In this assignment, your task will be to construct an MLP for the well-known MNIST dataset.

#### Nonlinearities revisited

WNonlinearities are usually applied between the layers of a neural network. As discussed in class 2, there are several reasons for this. A key reason is that without any nonlinearity, a sequence of linear transformations (fully connected layers) reduces to a single linear transformation, limiting the model's expressiveness to that of a single layer. Including nonlinearities between layers prevents this reduction, enabling neural networks to approximate far more complex functions. This is what makes neural networks so powerful.

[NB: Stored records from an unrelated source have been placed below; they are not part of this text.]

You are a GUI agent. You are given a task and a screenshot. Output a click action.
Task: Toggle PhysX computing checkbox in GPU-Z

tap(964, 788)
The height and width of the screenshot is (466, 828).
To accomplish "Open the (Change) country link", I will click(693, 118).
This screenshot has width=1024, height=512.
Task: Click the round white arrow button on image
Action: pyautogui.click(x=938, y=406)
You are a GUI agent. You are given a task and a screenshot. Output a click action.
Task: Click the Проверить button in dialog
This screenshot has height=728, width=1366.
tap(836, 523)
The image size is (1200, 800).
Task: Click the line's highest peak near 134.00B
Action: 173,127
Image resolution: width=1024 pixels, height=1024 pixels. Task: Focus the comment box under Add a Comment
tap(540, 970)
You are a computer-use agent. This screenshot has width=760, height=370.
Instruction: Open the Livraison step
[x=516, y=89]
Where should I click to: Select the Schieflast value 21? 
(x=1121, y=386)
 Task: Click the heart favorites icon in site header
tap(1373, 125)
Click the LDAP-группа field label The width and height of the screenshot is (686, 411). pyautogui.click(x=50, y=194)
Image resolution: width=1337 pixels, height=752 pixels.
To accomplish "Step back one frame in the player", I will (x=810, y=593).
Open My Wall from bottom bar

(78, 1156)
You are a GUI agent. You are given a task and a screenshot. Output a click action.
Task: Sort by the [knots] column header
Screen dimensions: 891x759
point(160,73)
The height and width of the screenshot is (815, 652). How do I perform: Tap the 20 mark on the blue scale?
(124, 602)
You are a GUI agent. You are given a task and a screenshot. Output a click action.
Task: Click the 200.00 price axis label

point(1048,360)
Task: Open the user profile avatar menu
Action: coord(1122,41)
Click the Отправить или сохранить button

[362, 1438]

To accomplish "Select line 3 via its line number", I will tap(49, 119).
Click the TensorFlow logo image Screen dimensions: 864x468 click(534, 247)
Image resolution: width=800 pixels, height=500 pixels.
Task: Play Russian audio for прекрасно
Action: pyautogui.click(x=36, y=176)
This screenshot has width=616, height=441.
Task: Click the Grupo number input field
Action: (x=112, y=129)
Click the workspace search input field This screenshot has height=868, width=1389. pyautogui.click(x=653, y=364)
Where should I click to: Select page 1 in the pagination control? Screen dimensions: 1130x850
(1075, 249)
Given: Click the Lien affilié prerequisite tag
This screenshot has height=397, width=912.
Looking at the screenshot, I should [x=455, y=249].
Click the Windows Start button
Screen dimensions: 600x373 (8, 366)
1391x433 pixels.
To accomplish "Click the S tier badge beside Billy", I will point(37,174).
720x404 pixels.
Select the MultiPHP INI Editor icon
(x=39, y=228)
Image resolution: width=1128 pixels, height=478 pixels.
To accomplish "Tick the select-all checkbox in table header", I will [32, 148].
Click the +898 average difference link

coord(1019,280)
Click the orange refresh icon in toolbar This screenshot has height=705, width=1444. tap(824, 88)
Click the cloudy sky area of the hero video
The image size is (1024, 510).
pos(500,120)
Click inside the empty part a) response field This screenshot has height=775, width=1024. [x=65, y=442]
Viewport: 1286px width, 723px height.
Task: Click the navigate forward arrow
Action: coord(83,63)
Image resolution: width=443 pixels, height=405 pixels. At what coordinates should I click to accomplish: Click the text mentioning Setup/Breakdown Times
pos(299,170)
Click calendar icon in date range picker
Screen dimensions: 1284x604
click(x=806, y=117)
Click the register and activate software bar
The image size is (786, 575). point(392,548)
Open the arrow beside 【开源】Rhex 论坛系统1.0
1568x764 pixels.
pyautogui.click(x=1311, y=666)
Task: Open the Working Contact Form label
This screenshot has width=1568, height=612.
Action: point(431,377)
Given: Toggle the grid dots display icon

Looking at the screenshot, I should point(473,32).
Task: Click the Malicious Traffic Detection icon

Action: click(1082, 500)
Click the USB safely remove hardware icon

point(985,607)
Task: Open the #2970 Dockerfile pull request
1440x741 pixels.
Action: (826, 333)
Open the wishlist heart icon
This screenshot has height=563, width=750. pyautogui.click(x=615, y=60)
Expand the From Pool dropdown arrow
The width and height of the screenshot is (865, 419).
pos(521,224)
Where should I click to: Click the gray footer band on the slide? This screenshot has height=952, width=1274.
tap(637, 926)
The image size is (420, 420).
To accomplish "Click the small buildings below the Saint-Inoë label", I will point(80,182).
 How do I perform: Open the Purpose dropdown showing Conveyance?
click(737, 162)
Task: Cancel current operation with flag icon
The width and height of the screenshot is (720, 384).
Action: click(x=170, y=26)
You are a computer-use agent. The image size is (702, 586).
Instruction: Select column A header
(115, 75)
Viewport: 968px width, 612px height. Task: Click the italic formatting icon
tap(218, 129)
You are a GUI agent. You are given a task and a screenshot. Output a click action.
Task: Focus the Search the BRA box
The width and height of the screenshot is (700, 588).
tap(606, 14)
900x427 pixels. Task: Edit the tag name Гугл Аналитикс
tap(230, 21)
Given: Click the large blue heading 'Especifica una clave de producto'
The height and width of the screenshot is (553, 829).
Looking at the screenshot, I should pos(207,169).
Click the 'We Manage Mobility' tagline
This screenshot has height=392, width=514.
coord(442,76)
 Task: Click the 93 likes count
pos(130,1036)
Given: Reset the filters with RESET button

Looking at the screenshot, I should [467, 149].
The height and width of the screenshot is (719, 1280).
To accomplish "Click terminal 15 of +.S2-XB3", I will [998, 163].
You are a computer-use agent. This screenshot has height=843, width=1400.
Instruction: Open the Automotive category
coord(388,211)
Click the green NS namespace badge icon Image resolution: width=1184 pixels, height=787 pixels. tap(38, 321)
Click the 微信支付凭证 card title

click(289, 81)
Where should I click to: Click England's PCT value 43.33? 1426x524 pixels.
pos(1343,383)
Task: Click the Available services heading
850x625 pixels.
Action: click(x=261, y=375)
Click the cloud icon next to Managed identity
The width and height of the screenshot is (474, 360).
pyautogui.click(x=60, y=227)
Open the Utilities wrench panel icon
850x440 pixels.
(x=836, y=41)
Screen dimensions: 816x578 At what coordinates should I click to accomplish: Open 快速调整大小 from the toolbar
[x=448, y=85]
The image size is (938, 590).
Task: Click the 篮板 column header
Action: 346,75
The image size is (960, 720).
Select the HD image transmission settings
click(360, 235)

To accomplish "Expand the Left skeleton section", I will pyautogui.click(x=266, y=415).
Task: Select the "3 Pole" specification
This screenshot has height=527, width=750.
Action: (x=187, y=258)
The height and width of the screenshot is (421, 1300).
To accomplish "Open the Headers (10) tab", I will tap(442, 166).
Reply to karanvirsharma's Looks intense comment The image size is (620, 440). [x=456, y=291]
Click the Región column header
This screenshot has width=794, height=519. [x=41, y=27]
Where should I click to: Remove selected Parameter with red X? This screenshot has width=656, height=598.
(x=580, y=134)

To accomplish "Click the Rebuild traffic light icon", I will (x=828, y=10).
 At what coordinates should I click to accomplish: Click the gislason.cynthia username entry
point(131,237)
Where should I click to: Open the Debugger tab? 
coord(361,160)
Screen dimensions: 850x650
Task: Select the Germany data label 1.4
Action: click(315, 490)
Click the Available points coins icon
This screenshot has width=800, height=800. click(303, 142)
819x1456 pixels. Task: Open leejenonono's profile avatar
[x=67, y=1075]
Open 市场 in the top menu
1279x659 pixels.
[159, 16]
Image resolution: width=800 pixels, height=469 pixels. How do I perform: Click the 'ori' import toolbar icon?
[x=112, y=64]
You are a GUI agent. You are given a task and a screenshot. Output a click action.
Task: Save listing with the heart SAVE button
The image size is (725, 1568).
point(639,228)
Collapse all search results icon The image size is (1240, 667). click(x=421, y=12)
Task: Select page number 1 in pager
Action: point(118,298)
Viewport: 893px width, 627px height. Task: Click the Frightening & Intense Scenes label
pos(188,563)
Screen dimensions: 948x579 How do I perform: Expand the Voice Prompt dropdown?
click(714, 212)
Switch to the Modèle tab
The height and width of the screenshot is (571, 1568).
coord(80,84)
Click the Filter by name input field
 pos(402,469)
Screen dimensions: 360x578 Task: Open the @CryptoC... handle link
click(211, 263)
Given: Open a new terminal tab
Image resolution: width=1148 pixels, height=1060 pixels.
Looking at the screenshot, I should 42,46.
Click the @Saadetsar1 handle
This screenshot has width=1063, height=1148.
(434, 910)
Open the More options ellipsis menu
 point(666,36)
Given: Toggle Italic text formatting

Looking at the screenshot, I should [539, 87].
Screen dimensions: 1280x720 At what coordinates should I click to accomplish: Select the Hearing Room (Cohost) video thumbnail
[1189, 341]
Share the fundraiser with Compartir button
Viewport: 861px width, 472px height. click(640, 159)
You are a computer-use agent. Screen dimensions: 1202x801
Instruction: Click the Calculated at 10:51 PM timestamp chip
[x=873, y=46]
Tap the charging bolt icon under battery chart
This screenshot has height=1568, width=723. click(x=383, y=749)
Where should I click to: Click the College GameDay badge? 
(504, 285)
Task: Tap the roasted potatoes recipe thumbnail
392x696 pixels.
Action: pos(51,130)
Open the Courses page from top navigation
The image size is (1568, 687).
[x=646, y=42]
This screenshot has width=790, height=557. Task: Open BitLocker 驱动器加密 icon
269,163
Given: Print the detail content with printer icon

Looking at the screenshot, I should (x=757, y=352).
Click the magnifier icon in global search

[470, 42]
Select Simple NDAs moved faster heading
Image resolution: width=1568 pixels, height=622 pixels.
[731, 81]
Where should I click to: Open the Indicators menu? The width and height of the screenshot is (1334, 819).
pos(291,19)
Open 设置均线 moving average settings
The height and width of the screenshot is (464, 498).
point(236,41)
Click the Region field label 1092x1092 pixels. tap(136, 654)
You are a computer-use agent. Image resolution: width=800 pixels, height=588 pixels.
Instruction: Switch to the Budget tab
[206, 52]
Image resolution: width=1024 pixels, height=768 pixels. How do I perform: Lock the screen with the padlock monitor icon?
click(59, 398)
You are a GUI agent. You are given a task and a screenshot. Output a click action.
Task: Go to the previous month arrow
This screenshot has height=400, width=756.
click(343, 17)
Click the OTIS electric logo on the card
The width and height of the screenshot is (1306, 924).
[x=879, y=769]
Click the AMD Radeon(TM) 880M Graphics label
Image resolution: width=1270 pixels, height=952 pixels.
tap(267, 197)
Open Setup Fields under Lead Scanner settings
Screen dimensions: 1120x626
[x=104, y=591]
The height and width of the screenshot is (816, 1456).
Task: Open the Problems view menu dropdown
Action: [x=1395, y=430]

Numerous nonlinear activation functions are frequently employed in neural networks, but one of the most commonly used is the [rectified linear unit (ReLU)](https://en.wikipedia.org/wiki/Rectifier_(neural_networks)):

\begin{align}
x = \max(0,x)
\end{align}

***

### Assignment

Build a 2-layer MLP for MNIST digit classfication. Feel free to play around with the model architecture and see how the training time/performance changes, but to begin, try the following:

* Image (784 dimensions) ->  
* fully connected layer (500 hidden units) -> 
* nonlinearity (ReLU) ->  
* fully connected (10 hidden units) -> 
* softmax


*Some hints*:
- Even as we add additional layers, we still only require a single optimizer to learn the parameters. 
- To get the best performance, you may want to play with the learning rate and the number of training epochs.

***


In [1]:
# auxilary imports
import random
import matplotlib.pyplot as plt
from tqdm import tqdm

# pytorch
import torch
import torch.nn as nn
from torchvision import datasets, transforms
from torch.utils.data import DataLoader

# sklearn for metrics
from sklearn.metrics import classification_report

### Activate GPU
If available. Note that this is not necessary, but it will speed up your training.

In [None]:
# Device will determine whether to run the training on GPU or CPU.
if torch.backends.mps.is_available():  # GPU on MacOS
    device = "mps"
elif torch.cuda.is_available():  # GPU on Linux/Windows
    device = "cuda"
else:  # default to CPU if no GPU is available
    device = "cpu"

device = torch.device(device)
print(f"Running pytorch version {torch.__version__}) with backend = {device}")

### Load data

In [None]:
train = datasets.MNIST(
    root = 'data',  # The root directory where the dataset will be stored
    download = True,  # If the dataset is not found at root, it will be downloaded
    train = True,  # The train dataset (as opposed to the test dataset)
    transform = transforms.ToTensor()  # transformations to be applied to the dataset, in this case, convert the images to tensors
)
test = datasets.MNIST(
    root = 'data',
    download = True,
    train = False,
    transform = transforms.ToTensor()
)

train_loader = DataLoader(
    train,  # The dataset
    batch_size = 10,  # The size of each batch (10 images in this case)
    shuffle = False # Whether to shuffle the dataset
)
test_loader = DataLoader(
    test,
    batch_size = 10,
    shuffle = True
)

### Inspect data

In [None]:
train, test

In [None]:
# Pick a random example from the training set
selection = random.randrange(len(train)-1)
image, label = train[selection]

# Plot the image
print(f"Default image shape: {image.shape}")
image = image.view([28,28])

print(f"Reshaped image shape: {image.shape}")
plt.imshow(image, cmap="gray")

# Print the label
print(f"The label for this image: {label}")

***

### Build the model

In [36]:
class MLP(nn.Module):

  def __init__(self):
    super().__init__()

    # TODO: Define the layers of the network
  
  def forward(self, X : torch.Tensor):

    # TODO: Define the forward pass of the network

    return X

### Hyperparameters

In [25]:
LR = ...  # TODO: set the learning rate
EPOCHS = ... # TODO: set the number of epochs (i.e. passes over the dataset)
LOSS = nn.CrossEntropyLoss()  # the loss function - We suggest using CrossEntropyLoss

### Instantiate the model and optimizer

In [27]:
mlp = MLP()  # Create an instance of the MLP model
mlp.to(device)  # Move the model to the device (GPU or CPU)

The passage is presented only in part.